### Assignment
Among the lines below, which ones contain the word "agent"? Copy every such line.

· · ·

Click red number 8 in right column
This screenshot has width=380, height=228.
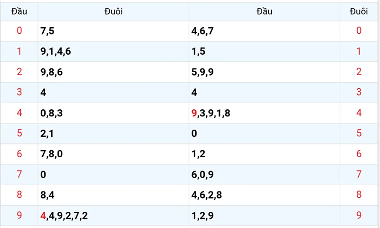(x=359, y=195)
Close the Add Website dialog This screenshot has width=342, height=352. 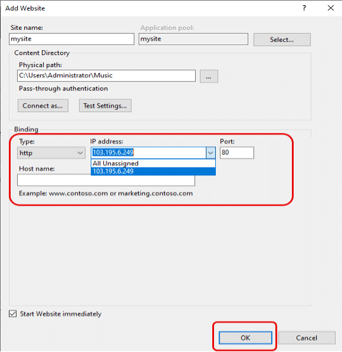331,8
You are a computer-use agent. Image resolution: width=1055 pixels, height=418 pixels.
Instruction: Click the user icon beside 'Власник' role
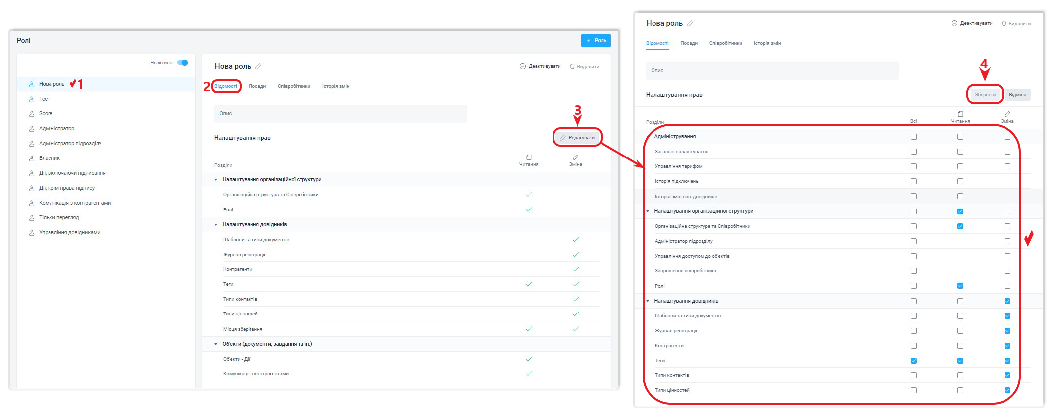tap(32, 158)
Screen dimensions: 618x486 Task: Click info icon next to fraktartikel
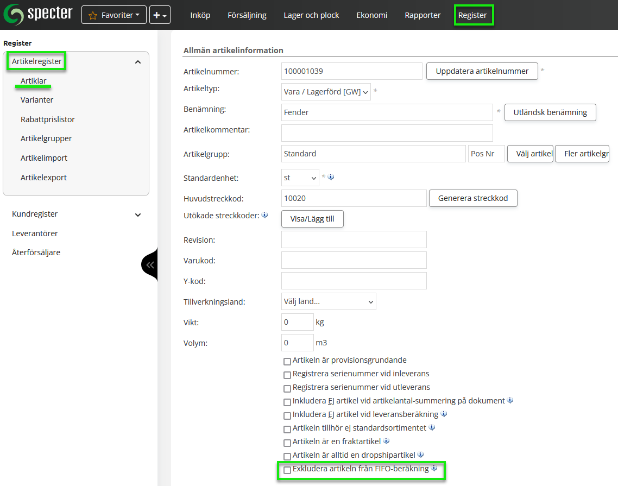tap(387, 441)
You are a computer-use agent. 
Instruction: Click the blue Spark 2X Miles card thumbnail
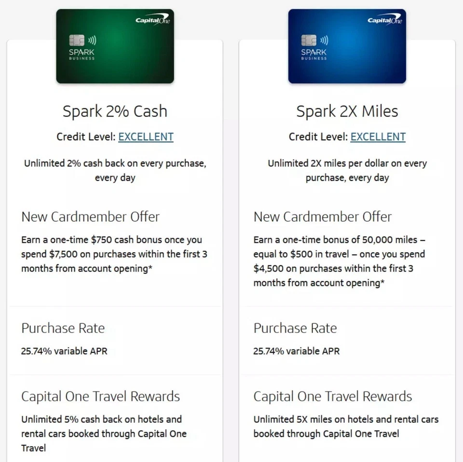click(347, 46)
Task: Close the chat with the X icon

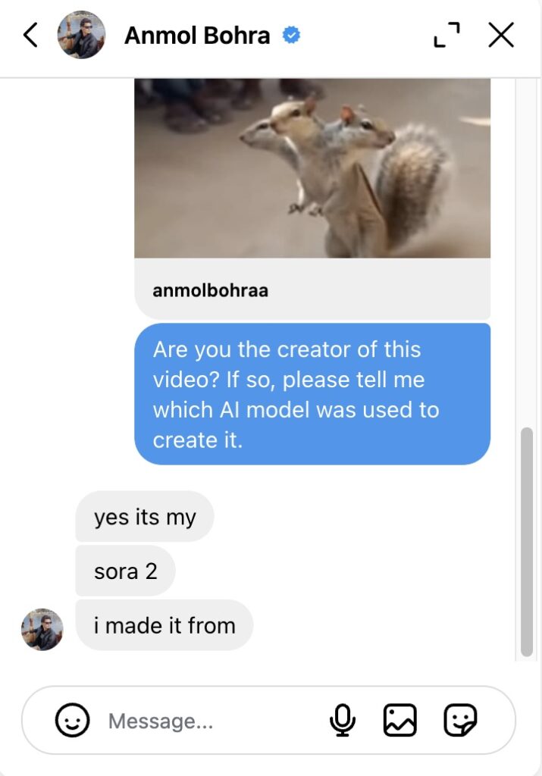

· · ·

### Solution for this problem
You are a computer-use agent. Image resolution: width=1055 pixels, height=418 pixels.
You are a computer-use agent. 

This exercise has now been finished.